Note: The crew did not do a briefing using both Charts 10-2 and 10-6 together to obtain or familiarise themselves with relevant published information about the expected conditions on taxiway Bravo. They would have been prepared or alerted to look out for the centreline lights on taxiway Bravo and for the direction information sign on the left side indicating the bend of taxiway Bravo. Also, they were not fully prepared for or aware of the conditions of taxiway Bravo, which is why they lost situational awareness later during the taxi.
The SACAA analysed: "According to ICAO requirements, there shall not be 2 adjacent taxiway centre line lights unserviceable. This requirement is also set in the applicable regulations. Therefore ACSA contravened the applicable regulations. The issue of the unserviceable lights was investigated with ACSA and ATNS."
The SACAA analysed:
In the light of the above information about Mike, Mike’s contribution to the confusing situation was identified as the following:
- the name “taxilane”;
- Installation of blue taxiway edge lights;
- blue edge lights switched on (illuminating) at night, even when the “taxilane” was not in use;
- its smaller width compared with taxiway Bravo, but blue edge lights on the right side identifying edge line carries straight on from Bravo to Mike;
- no information signage in vicinity of the intersection of taxiway Bravo and Mike to identify the starting point of Mike;
- the intermediate taxi-holding position marking across Mike just opposite the Bid Air Service building;
- poor visibility of the obstacle (Bid Air Services building) during night-time (no appropriate red or white flashing lights)
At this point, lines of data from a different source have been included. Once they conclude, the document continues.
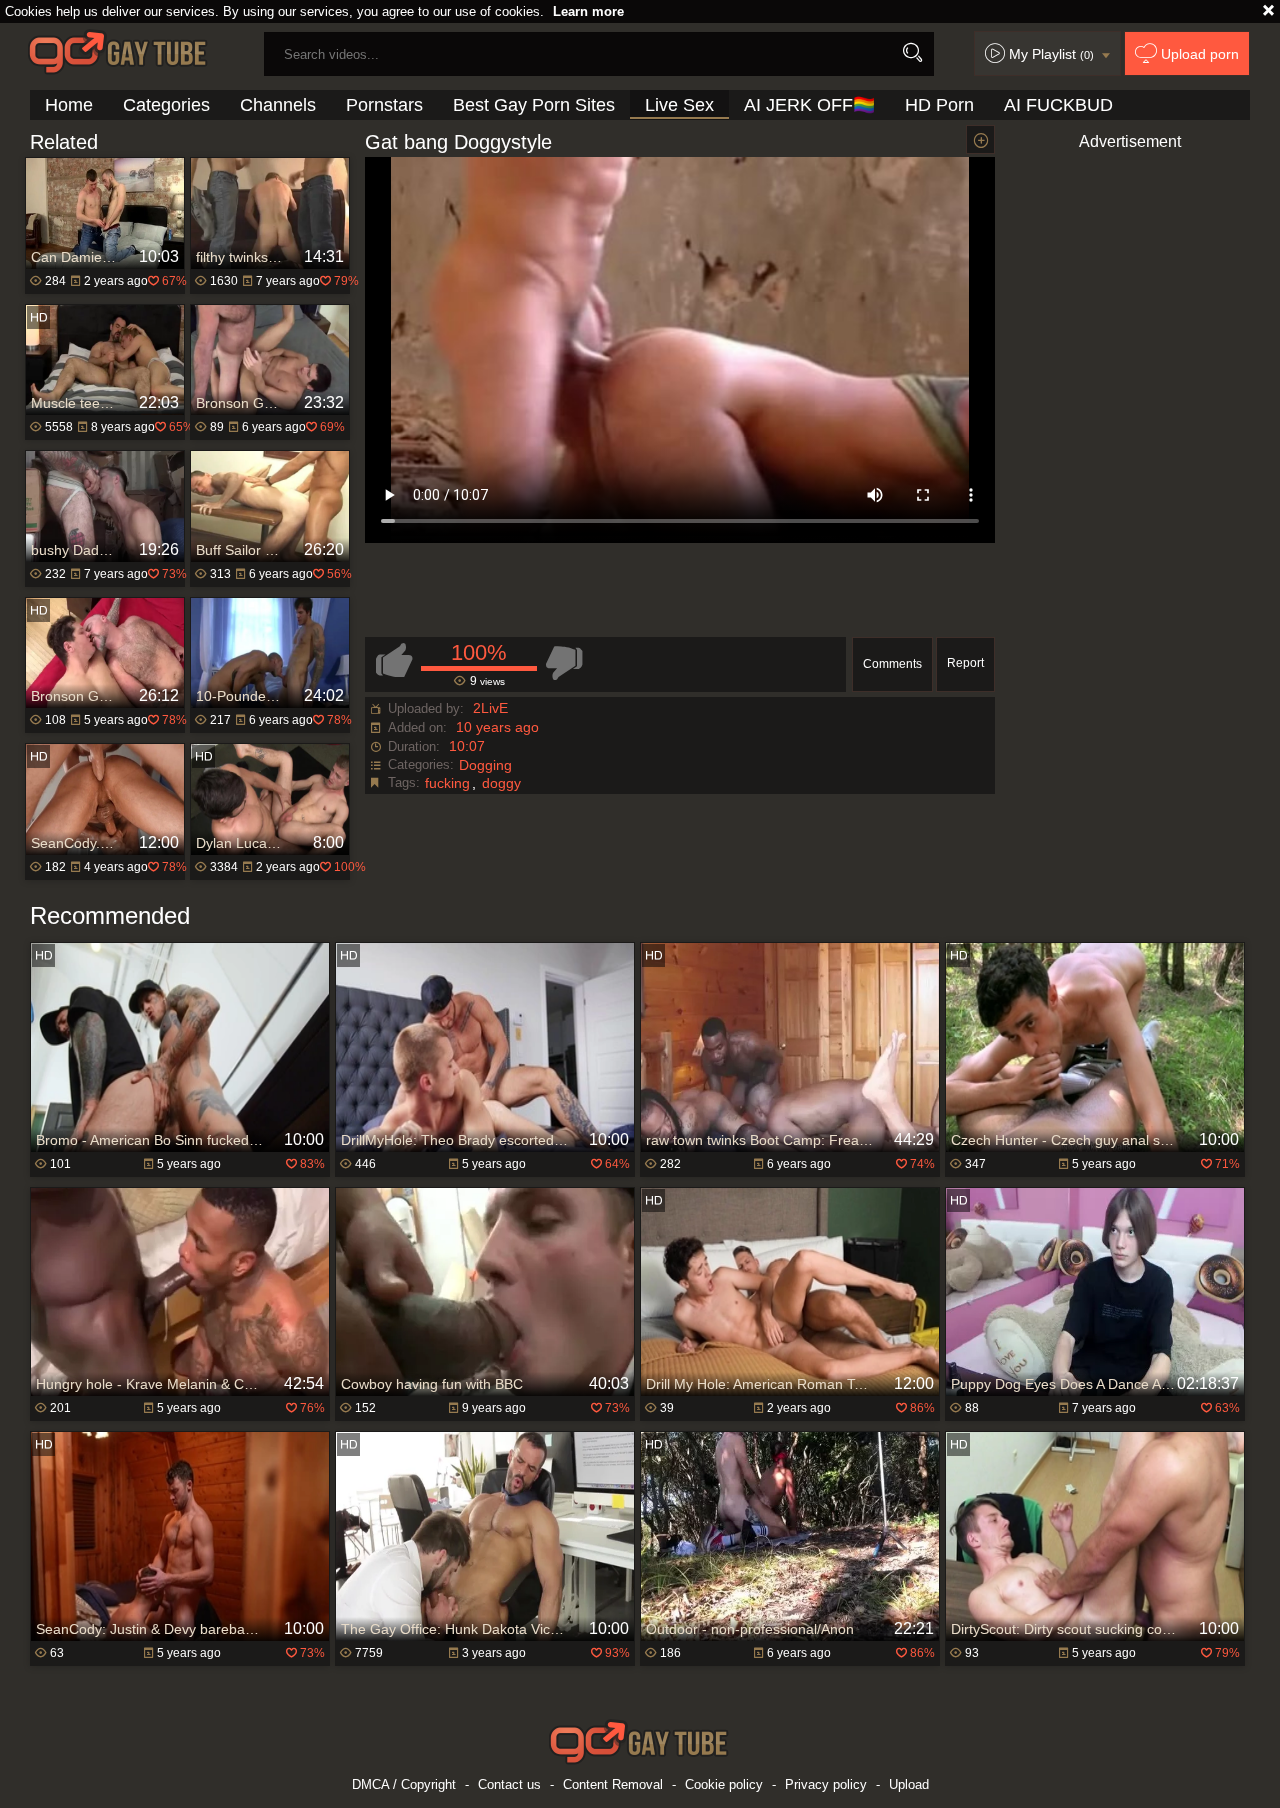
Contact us (509, 1784)
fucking (447, 783)
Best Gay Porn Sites (534, 105)
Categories (166, 105)
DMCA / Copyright (404, 1784)
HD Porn (939, 105)
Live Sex (679, 105)
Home (69, 105)
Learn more (588, 11)
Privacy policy (826, 1784)
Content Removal (613, 1784)
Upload (909, 1784)
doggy (501, 783)
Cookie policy (724, 1784)
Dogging (485, 765)
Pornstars (384, 105)
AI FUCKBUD (1058, 105)
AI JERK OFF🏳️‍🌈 (809, 105)
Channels (278, 105)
The SACAA analysed, that the first officer immediately after crossing the intersection taxiways B and M and missing the bend "asked: “Is it me or does this taxiway feel very narrow?” The assumption is that he was alerted by the taxiway width becoming less (12 metres narrower). Though not supported by evidence, it would appear that the Co-pilot was looking at the position of the blue edge lights (indicating the edge line of the taxiway) on Mike, which helped him gauge the width of the “taxilane” from the cockpit. Despite his concern, the Co-pilot continued straight on."